Passage:
— Begin —

From a historical perspective, this is a continuation of Apple’s strategy of bringing movie editing capabilities to the common user, and from a technical perspective, it is a tremendous achievement to bring the ability to edit HD movies to a device that you can hold entirely in your palm. With the iPhone 4, we now have a mobile movie-editing device that has specs that match or exceed that of the first iMac which ran iMovie.
Additionally, the iPhone has a multi-touch and very high-resolution screen. The potential there is huge, but Apple chose to be more conservative with the features in the 1.0 version of the iMovie app.
The interface, of course, is totally redone for the iPhone. Apple stripped out most of the features of the desktop version of iMovie, and has included only the bare essentials needed to edit a movie.
There are so few features, in fact, that there are hardly any instructions and no help screen. Essentially, all you can do is just and add or move clips or photos, trim them, add transitions, and change themes. Most of these things are very easy for the first-time user to pick up.
There are two nice features that take advantage of multi-touch technology though. You can zoom in on the timeline to see more details, by making a pinching gesture, and you can use your fingers intuitively to set beginning and end points for the Ken Burns effect.

— End —

Tasks to perform:
1) According to the iMovie passage, which two things can you do with multi-touch gestures?
2) Write out the iMovie passage word for word from "Additionally, the iPhone" to "to pick up.".

Data shown:
— Begin —

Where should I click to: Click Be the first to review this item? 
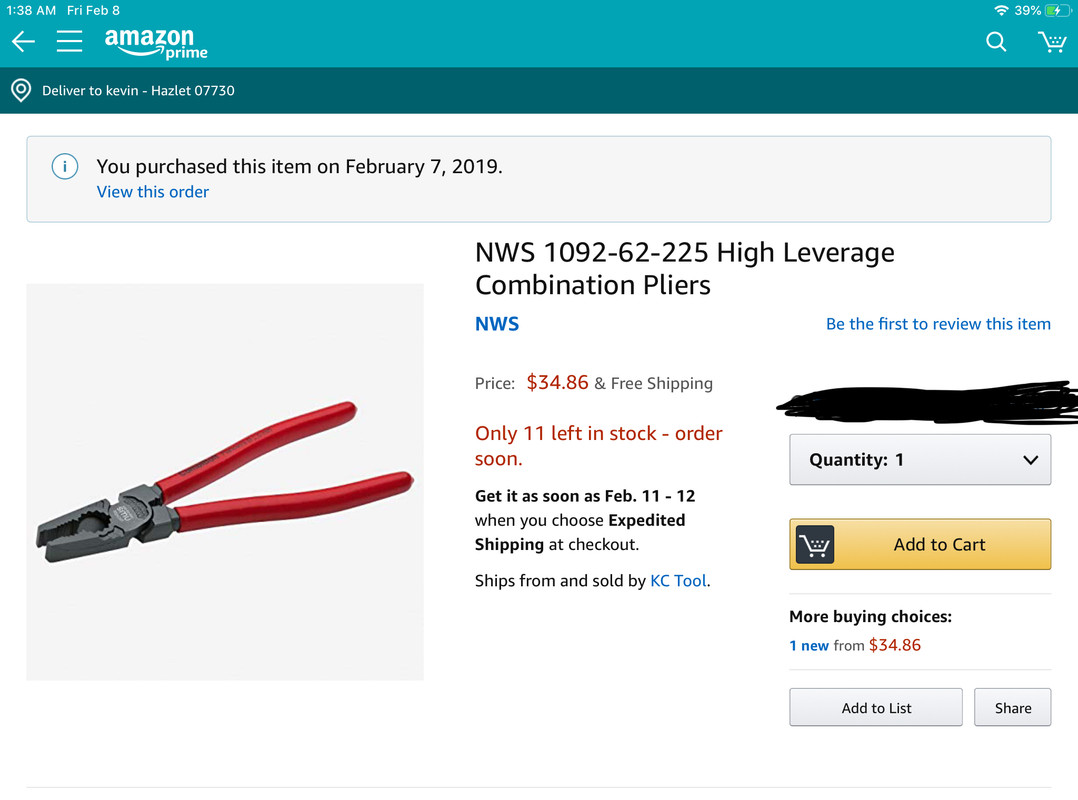938,324
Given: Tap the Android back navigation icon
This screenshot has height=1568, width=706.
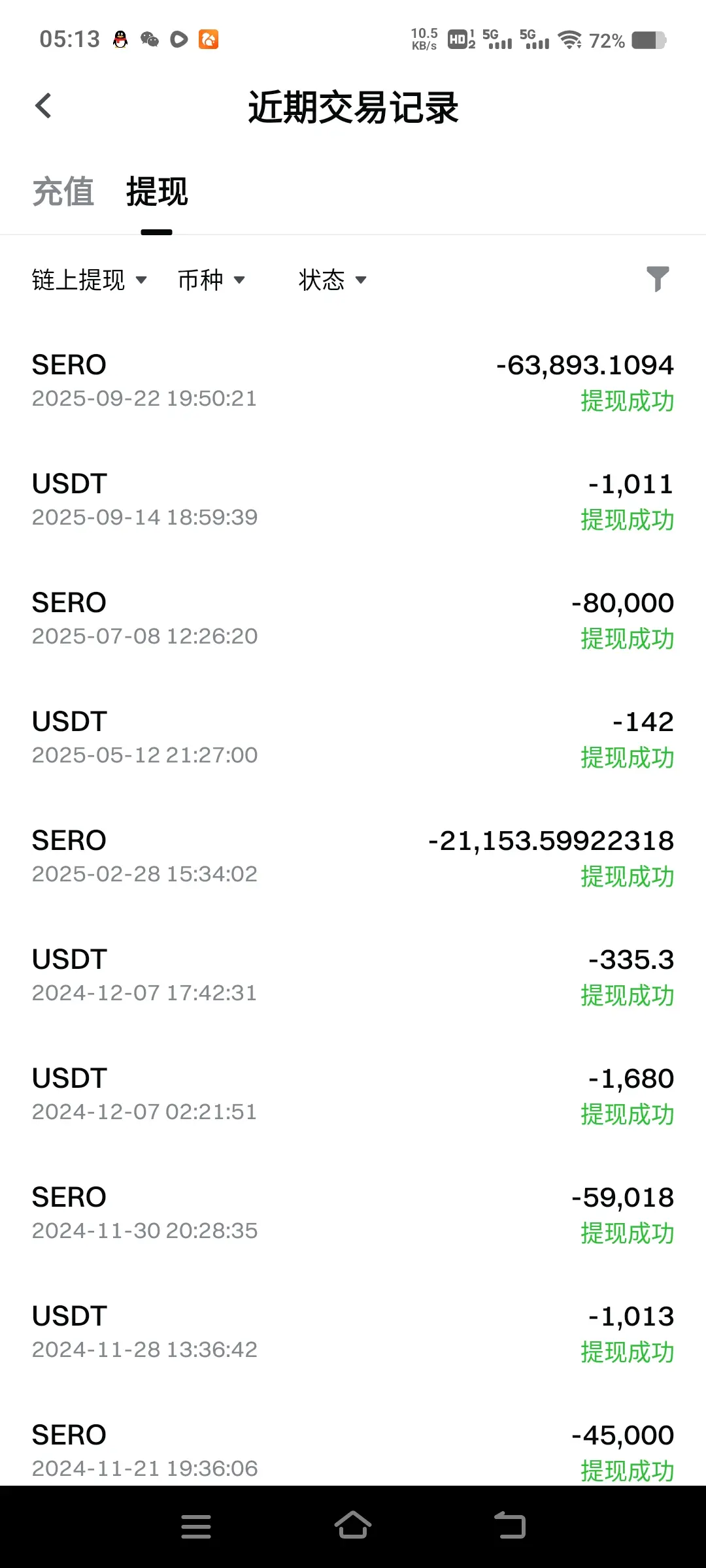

— End —

The responses:
1) You can pinch to zoom in on the timeline, and you can use your fingers to set the beginning and end points for the Ken Burns effect.

2)
Additionally, the iPhone has a multi-touch and very high-resolution screen. The potential there is huge, but Apple chose to be more conservative with the features in the 1.0 version of the iMovie app.
The interface, of course, is totally redone for the iPhone. Apple stripped out most of the features of the desktop version of iMovie, and has included only the bare essentials needed to edit a movie.
There are so few features, in fact, that there are hardly any instructions and no help screen. Essentially, all you can do is just and add or move clips or photos, trim them, add transitions, and change themes. Most of these things are very easy for the first-time user to pick up.